Saved data entries
────────────────────────────────────────
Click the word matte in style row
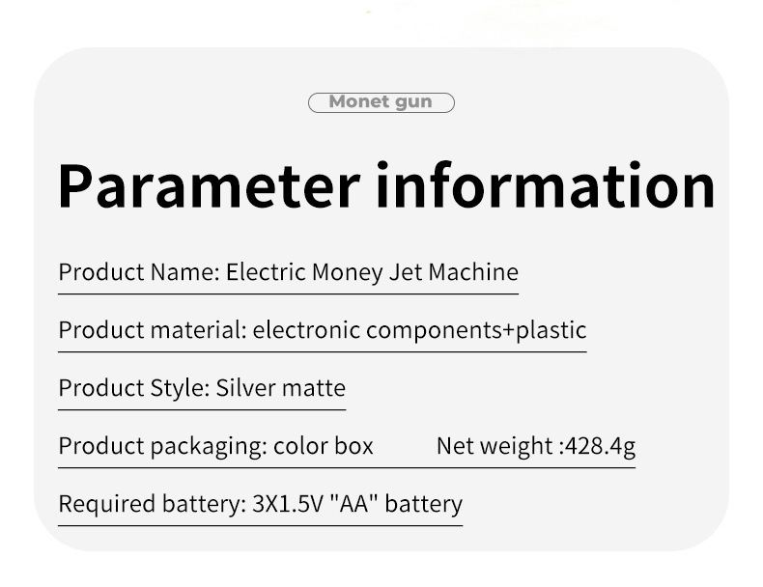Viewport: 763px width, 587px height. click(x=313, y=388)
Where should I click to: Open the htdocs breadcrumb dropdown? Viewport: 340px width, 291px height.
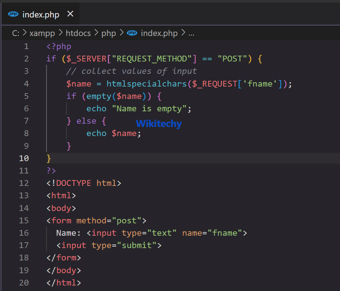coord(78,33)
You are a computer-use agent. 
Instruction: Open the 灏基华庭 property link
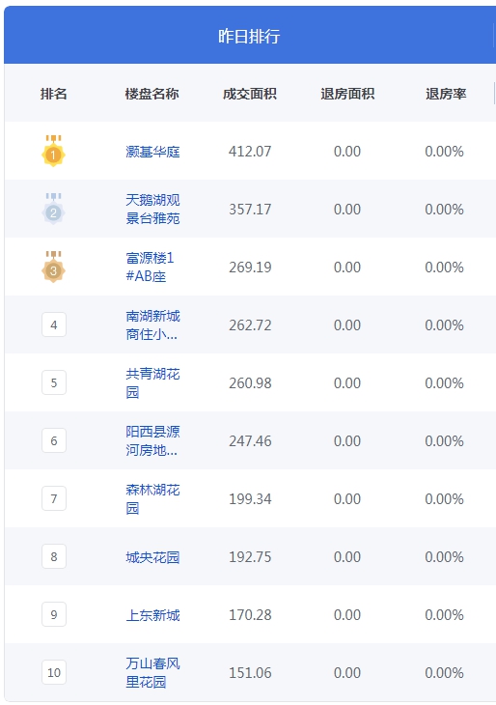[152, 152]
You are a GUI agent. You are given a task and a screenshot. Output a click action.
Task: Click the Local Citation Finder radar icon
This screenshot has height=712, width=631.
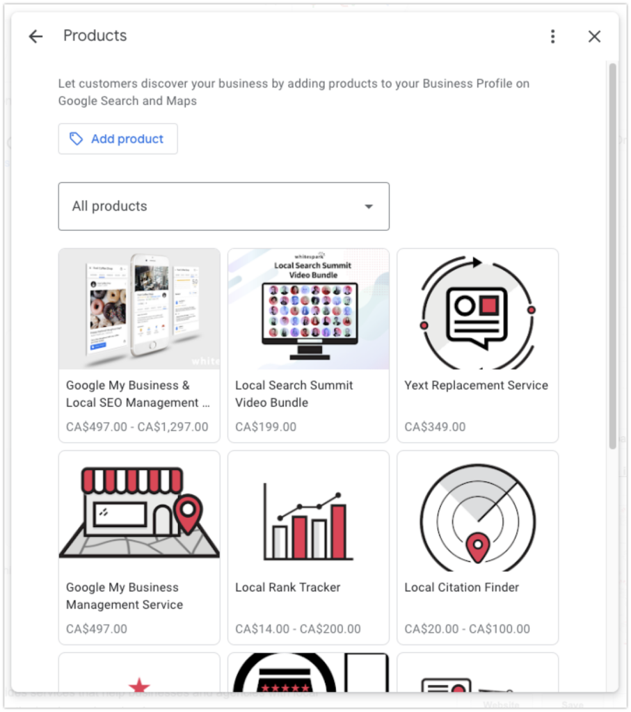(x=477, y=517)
────────────────────────────────────────
*Your goal*: Copy out every line from the data above in which the word "agent" occurs.

*Written solution*:
You are a computer-use agent. 
You are a GUI agent. You are given a task and a screenshot. Output a click action.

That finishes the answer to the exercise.